Realistically, within the first hour of a major incident, the primary goal is to complete this initial triage, move patients to casualty collection points, and prepare for transport. The expectation is that within the first 2-4 hours, the majority of “Immediate” and “Delayed” patients will be moved off the immediate scene. Remember, the 60-second triage time per victim is for the initial assessment. The subsequent treatment and transport phases will take longer and depend heavily on available resources and the scale of the incident.
Practical Tips for Mastering the START RPM Mnemonic
Mastering the START RPM mnemonic isn’t just about memorizing the steps; it’s about building muscle memory for rapid, accurate assessment under pressure. Here are some practical tips to help you and your team become proficient:
- **Regular Drills and Scenario Training:** The best way to learn is by doing. Conduct regular, realistic drills that simulate mass-casualty incidents. Use mannequins, volunteers, and even make-up to create realistic injuries. The more you practice, the more intuitive the RPM assessment will become.
- **Utilize Training Materials:** Take advantage of structured training. We provide comprehensive START Training Extra DVD Video resources, including instructor manuals, lesson plans, and drill plans, specifically designed to reinforce the START algorithm and methodology.
- **Focus on the “Why”:** Understand why each RPM component is assessed. Knowing that a respiration rate over 30 can indicate shock or respiratory failure reinforces the importance of that threshold, rather than just memorizing a number.
- **Practice with Triage Cards:** Use physical tools during practice. Our START Training Extra Cards (50) are designed to facilitate hands-on learning and immediate categorization, helping responders solidify the RPM rules.
- **Peer Review and Feedback:** After drills, conduct thorough debriefings. Review individual performance and discuss areas for improvement. Constructive feedback is crucial for honing skills and correcting any misunderstandings of the protocol.

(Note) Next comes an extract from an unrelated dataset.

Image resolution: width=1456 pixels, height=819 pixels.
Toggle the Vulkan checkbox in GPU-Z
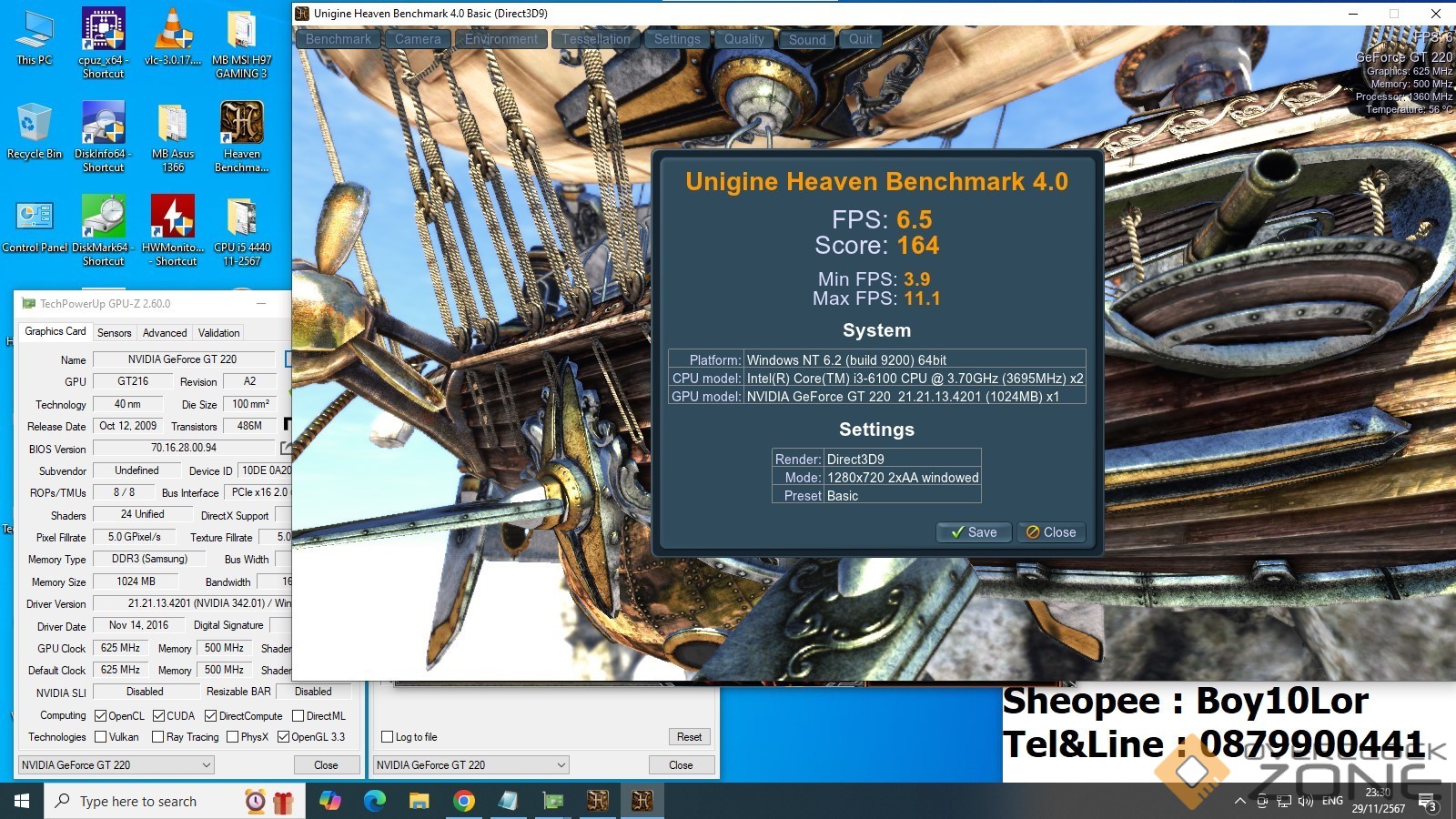(101, 737)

- **Stay Updated:** Triage protocols are periodically reviewed and updated. Ensure your training materials and knowledge are current with the latest guidelines and best practices.
Effective training in the START RPM mnemonic means that when a real emergency strikes, you’ll be able to quickly identify the most critically injured, use limited resources effectively, and reduce decision fatigue, ensuring the best possible outcomes for victims.